Tidak sedikit tulisan yang mengupas bahaya film-film bergenre horor, laga dengan tingkat kekerasan tinggi, thriller, dan film dengan konten seksual khususnya bagi anak-anak di bawah umur (yang dimaksud di sini adalah penonton di bawah usia 17 tahun).
Film dengan genre horor dapat mengganggu perkembangan anak dalam bentuk potensi membuat anak-anak menjadi traumatis, mempunyai kecenderungan gangguan kecemasan yang tinggi, sulit tidur bahkan sampai membuat gangguan kepribadian anak yang menjadi mudah pemarah.
Demikian pula dengan film bergenre laga dengan kekerasan tinggi, juga menimbulkan risiko yang tinggi terhadap perkembangan psikologis seorang anak, yang dapat membuat seorang anak berpotensi untuk berkurangnya empati, menjadi penakut, dan yang berbahaya adalah jika seorang anak bisa meniru apa yang mereka lihat. Hal ini juga bisa membangun pandangan dunia sebagai tempat yang kurang simpatik, berbahaya, dan menakutkan yang memunculkan sikap agresif.
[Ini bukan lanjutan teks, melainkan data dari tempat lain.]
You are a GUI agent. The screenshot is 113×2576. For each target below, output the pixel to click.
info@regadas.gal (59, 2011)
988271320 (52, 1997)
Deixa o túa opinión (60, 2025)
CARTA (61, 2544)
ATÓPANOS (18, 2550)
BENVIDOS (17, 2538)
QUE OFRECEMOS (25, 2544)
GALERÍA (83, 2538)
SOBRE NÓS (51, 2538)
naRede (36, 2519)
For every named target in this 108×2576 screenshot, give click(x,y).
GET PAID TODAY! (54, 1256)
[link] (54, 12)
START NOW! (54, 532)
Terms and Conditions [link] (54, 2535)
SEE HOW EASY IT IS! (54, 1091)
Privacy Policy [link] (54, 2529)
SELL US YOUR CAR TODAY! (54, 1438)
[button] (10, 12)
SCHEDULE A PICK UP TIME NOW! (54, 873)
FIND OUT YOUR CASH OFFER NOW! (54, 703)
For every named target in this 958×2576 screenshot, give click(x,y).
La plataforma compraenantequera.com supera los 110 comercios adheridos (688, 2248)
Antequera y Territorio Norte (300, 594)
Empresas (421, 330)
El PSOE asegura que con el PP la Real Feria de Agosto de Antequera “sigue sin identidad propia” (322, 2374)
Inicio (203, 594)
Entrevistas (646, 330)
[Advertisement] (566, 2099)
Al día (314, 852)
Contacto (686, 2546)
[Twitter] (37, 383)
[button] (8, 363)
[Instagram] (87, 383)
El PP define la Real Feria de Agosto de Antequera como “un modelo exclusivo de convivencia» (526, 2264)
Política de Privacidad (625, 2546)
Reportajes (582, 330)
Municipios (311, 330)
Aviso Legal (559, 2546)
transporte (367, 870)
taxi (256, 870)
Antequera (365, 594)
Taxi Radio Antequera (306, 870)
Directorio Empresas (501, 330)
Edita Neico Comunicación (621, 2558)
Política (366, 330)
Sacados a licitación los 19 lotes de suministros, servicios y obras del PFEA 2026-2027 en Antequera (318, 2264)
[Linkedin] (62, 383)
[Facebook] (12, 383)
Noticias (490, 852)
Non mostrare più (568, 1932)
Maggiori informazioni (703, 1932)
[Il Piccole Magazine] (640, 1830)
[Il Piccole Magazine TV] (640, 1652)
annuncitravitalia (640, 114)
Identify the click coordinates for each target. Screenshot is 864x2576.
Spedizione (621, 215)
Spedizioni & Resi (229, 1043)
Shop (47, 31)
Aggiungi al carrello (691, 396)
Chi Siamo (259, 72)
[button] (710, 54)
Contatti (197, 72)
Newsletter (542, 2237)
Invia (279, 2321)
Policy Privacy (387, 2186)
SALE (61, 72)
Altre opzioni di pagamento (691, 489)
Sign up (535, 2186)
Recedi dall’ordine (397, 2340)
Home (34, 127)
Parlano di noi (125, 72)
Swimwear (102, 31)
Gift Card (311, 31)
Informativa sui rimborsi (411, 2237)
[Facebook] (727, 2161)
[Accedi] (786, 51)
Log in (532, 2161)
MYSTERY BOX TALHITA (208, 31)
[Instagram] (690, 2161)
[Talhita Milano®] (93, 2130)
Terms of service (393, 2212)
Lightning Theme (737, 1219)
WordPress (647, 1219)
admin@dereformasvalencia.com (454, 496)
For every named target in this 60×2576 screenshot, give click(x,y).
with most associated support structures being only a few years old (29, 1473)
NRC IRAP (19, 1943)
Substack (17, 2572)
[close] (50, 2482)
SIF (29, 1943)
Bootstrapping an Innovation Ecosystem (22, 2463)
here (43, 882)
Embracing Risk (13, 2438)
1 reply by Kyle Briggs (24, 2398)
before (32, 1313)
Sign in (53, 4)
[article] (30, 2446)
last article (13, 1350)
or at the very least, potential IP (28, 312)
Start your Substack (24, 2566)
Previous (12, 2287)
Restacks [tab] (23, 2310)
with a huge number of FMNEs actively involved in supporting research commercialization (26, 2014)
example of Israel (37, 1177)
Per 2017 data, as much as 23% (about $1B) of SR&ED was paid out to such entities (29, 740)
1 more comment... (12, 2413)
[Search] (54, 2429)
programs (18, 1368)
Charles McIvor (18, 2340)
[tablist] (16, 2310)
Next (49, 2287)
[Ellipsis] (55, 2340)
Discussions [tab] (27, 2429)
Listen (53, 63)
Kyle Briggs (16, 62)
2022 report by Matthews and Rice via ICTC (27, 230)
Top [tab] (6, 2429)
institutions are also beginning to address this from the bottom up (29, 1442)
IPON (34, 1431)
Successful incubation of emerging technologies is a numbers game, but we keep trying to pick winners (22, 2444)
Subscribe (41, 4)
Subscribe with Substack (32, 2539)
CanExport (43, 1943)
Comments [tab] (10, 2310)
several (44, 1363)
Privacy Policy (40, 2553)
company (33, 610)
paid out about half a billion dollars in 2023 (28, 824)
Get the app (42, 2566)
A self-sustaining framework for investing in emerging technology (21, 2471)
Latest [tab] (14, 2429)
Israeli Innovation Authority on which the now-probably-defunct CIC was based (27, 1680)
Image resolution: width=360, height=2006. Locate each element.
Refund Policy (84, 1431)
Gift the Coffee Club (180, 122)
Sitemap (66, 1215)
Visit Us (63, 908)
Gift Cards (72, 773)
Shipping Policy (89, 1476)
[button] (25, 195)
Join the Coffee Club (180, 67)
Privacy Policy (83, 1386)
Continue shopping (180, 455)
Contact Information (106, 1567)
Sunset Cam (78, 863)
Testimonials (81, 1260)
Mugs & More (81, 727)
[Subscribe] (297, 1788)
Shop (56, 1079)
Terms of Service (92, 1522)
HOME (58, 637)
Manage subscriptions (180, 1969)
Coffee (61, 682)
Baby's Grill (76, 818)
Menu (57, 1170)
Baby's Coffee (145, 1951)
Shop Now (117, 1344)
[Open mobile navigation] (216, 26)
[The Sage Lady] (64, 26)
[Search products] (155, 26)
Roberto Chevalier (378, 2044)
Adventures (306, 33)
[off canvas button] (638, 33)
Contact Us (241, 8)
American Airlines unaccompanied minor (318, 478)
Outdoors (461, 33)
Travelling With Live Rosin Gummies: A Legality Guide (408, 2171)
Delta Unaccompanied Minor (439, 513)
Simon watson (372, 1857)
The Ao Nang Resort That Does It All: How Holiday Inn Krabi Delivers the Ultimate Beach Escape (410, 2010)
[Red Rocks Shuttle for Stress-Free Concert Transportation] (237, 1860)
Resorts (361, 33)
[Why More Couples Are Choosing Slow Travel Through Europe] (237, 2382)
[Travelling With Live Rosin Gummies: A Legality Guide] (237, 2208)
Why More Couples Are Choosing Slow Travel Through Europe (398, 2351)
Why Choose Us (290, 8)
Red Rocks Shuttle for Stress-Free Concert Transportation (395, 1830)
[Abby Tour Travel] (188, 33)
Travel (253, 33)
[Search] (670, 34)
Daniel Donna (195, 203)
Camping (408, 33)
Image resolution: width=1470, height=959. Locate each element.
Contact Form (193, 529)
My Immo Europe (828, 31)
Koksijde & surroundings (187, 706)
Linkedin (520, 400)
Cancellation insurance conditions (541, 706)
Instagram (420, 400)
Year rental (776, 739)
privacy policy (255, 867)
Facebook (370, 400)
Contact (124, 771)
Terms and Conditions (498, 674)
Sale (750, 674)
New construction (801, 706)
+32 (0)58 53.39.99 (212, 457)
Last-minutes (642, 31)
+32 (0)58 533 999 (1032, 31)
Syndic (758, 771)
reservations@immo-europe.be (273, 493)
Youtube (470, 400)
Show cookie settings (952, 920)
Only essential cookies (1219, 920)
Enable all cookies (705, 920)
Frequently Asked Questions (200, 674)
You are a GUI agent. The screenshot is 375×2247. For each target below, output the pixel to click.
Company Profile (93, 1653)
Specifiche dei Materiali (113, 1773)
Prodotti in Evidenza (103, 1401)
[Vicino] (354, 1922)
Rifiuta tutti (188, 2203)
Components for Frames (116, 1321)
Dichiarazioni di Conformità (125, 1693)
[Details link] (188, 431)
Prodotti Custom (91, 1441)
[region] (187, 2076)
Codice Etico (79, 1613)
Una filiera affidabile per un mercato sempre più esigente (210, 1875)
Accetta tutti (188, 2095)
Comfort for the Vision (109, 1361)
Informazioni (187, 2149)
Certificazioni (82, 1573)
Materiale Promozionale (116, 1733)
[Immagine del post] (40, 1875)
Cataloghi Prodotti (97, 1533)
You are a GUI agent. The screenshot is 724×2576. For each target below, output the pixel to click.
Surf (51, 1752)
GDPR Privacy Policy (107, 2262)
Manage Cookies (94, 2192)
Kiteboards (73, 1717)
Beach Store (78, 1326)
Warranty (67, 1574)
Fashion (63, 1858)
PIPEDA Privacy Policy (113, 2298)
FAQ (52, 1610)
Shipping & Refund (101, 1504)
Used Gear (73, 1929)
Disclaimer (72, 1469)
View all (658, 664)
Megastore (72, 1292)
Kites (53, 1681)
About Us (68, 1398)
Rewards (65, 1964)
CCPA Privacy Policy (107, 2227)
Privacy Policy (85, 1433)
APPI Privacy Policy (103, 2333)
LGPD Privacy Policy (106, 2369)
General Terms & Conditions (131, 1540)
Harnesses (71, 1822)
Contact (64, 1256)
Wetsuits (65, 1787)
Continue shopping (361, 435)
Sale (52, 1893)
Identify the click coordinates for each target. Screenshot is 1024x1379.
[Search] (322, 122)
Termasuk juga film dengan konten seksualitas yang dapat membangun imajinasi seorang anak melihat adegan-adegan yang belum sepantasnya dia lihat. Dampak-dampak negatif tersebut di atas sudah menghasilkan bukti-bukti nyata; tidak sedikit yang terjadi hampir di seluruh belahan dunia. Seorang anak yang melakukan pembunuhan dengan sadar dan tanpa penyesalan menjadi sebuah berita yang semakin sering kita dapati sehari harinya.
Termasuk juga anak-anak di bawah usia yang melakukan hubungan seksual atau pemerkosaan yang sudah bukan berita yang asing lagi. Dan, rata-rata terbukti bahwa film mempunyai pengaruh yang besar terhadap perilaku-perilaku negatif tersebut. Pada Maret 2020, seorang remaja NF (berusia 16 tahun) secara sadar melakukan pembunuhan terhadap gadis berusia 5 tahun di Sawah Besar. NF mengakui bahwa pembunuhan tersebut terinspirasi dari film horor.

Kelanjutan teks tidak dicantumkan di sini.